WORK INSTRUCTIONS: Take the lines below beginning at the line that has "This screenshot has width=1300, height=1282." and stopping after the line that has "Task: Click the Control Panel taskbar icon", and print them exactly as they are, with no other lines.

DATA TO PROCESS:
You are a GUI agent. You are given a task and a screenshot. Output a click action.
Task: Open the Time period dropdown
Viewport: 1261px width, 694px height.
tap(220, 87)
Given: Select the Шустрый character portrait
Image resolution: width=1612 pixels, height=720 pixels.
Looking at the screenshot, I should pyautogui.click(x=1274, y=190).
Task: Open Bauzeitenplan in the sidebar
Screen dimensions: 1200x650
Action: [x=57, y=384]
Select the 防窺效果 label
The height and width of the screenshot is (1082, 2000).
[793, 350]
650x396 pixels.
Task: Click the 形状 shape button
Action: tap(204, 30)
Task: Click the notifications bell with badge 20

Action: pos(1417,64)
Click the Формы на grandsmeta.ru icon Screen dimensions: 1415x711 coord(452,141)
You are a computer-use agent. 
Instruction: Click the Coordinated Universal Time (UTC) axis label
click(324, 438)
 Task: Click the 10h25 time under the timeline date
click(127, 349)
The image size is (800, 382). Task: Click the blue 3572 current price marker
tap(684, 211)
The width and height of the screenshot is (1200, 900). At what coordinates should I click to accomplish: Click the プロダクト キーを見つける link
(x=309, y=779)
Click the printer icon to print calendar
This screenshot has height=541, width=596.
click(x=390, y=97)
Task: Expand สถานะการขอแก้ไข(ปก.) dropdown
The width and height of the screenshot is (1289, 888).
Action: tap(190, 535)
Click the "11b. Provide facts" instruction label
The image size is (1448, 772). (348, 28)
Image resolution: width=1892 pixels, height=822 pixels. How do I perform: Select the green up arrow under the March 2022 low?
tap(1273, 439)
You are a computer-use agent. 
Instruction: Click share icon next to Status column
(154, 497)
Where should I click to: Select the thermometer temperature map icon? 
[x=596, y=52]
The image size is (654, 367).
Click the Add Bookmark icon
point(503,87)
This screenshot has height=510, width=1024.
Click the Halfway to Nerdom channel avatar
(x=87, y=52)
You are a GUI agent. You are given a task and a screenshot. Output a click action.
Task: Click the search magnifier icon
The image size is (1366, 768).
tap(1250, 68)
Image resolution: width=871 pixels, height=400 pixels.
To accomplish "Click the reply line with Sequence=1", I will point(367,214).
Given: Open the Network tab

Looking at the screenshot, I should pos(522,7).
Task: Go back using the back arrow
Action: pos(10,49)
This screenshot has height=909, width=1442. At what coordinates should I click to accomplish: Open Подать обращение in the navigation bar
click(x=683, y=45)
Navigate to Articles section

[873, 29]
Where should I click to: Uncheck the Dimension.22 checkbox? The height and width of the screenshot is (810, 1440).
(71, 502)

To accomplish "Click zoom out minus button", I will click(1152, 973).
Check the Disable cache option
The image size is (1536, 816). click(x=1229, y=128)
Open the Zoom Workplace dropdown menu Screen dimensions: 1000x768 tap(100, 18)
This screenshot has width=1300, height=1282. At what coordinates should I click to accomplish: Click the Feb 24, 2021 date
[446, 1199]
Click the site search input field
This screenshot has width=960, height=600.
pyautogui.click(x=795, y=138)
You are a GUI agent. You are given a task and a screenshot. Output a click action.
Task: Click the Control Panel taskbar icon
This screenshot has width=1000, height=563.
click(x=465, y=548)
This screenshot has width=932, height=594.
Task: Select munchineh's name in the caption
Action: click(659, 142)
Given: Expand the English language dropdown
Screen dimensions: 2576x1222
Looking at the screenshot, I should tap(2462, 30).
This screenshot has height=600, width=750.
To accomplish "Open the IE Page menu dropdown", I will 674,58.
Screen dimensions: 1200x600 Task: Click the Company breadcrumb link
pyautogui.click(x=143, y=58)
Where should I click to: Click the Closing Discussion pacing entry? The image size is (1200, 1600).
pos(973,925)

SOLVED EXERCISE:
This screenshot has width=1300, height=1282. At what coordinates should I click to accomplish: Click the Feb 24, 2021 date
[446, 1199]
Click the site search input field
This screenshot has width=960, height=600.
pyautogui.click(x=795, y=138)
You are a GUI agent. You are given a task and a screenshot. Output a click action.
Task: Click the Control Panel taskbar icon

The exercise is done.